Нужная нам таверна сразу обращала на себя внимание просторной застеклённой террасой на втором этаже. А на первом сразу привлекало взгляд широкое крыльцо, ведь там, возле двустворчатых деревянных дверей стоял молодой и хорошо одетый слуга, который, как только понял, что мы хотим зайти, сразу поклонился и отворил одну из дверных створок.
Пусть султан не велел никого предупреждать о своём приходе, но, как только мы оказались внутри заведения, в просторном, но полутёмном коридоре, стало ясно, что нас ждали: тут же появился седоусый хозяин таверны, которого сразу можно было опознать по отсутствию халата и связке ключей на поясе.
Поприветствовав "дорогих гостей" низким поклоном и старательно делая вид, что не узнаёт султана, хозяин тут же осведомился, который вид из окон нам предпочтительнее: на улицу или в сад.
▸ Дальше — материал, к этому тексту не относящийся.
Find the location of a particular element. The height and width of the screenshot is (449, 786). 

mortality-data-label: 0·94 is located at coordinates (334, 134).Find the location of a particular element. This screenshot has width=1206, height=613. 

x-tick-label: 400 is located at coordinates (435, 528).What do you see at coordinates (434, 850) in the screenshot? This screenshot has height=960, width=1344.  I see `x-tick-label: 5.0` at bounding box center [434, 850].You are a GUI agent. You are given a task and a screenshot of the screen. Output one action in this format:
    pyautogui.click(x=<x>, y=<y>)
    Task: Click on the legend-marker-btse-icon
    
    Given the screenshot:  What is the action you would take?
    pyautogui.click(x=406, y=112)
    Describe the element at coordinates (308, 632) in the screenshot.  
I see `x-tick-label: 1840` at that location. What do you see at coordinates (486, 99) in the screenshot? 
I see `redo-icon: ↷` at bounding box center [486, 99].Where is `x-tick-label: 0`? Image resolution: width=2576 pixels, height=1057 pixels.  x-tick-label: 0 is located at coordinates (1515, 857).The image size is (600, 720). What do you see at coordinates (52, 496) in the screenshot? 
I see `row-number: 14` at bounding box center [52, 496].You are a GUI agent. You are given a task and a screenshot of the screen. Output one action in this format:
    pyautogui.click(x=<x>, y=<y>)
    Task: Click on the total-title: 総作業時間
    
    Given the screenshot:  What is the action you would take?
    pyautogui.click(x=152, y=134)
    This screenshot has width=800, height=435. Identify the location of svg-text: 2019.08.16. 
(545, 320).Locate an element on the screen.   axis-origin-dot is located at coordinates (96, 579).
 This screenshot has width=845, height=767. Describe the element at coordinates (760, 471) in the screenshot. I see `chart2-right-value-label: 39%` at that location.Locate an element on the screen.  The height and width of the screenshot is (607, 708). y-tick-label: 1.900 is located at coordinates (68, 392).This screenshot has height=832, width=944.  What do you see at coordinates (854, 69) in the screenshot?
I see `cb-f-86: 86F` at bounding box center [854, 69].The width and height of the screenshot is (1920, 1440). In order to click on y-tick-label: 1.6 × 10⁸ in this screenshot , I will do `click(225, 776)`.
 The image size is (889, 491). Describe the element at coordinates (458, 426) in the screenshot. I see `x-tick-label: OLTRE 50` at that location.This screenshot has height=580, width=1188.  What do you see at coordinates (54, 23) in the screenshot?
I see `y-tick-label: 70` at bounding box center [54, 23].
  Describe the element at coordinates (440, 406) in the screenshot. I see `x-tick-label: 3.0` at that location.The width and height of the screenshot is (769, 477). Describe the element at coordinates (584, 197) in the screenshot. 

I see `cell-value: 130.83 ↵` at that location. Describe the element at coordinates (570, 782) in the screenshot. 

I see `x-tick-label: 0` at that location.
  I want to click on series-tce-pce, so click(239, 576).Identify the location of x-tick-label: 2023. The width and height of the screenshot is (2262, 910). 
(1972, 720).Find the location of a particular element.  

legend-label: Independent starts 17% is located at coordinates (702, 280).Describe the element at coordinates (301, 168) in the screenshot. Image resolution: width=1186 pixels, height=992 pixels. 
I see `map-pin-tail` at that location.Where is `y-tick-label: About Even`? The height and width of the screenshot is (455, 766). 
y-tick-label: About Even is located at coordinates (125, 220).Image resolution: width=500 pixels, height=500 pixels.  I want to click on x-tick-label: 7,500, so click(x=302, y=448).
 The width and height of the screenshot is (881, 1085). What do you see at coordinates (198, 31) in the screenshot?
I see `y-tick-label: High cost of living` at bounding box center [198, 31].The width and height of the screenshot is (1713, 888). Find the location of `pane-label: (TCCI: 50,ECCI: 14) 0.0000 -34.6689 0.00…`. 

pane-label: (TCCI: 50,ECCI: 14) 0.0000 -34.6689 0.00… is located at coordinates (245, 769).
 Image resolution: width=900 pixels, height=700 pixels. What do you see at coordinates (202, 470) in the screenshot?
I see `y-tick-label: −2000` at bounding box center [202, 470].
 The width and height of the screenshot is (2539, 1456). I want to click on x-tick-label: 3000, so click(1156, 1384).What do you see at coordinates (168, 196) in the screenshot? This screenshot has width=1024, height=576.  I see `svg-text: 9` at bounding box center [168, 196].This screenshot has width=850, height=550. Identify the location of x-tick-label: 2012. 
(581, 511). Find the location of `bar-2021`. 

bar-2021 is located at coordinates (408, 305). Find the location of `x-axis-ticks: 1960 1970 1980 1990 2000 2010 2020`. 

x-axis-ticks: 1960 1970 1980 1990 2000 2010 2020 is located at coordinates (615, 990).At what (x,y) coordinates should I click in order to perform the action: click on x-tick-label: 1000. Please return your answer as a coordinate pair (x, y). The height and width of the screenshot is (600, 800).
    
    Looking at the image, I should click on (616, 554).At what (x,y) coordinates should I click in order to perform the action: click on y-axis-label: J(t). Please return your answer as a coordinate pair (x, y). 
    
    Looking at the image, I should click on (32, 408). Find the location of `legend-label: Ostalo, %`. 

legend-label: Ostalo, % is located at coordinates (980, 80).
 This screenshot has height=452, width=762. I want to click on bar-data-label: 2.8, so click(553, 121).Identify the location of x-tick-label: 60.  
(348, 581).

Услышав от Мехмеда "на улицу", старик повёл нас наверх, по широкой деревянной лестнице, устланной дорогим красным ковром. Ворс делал шаги неслышными, и даже ступени не скрипели под ногами, словно обещая, что всё, могущее произойти в этих стенах, останется тайной.
На втором этаже был ещё один полутёмный коридор со множеством дверей. Хозяин отпер одну из них и, приоткрыв её, снова поклонился:
- Здесь очень удобно. Сейчас вам принесут вино.
Обстановка в комнате оказалась роскошная, но не турецкая. Ковры на стенах и на полу явно были персидской работы, поскольку рисунком очень напоминали тонкий цветочный узор персидских книжных миниатюр. Рисунок на подушках, украшавших мягкие широкие сиденья вдоль стен, тоже напоминал о Персии, а резные столики, сундуки и шкафчики наводили на мысль о далёкой Индии.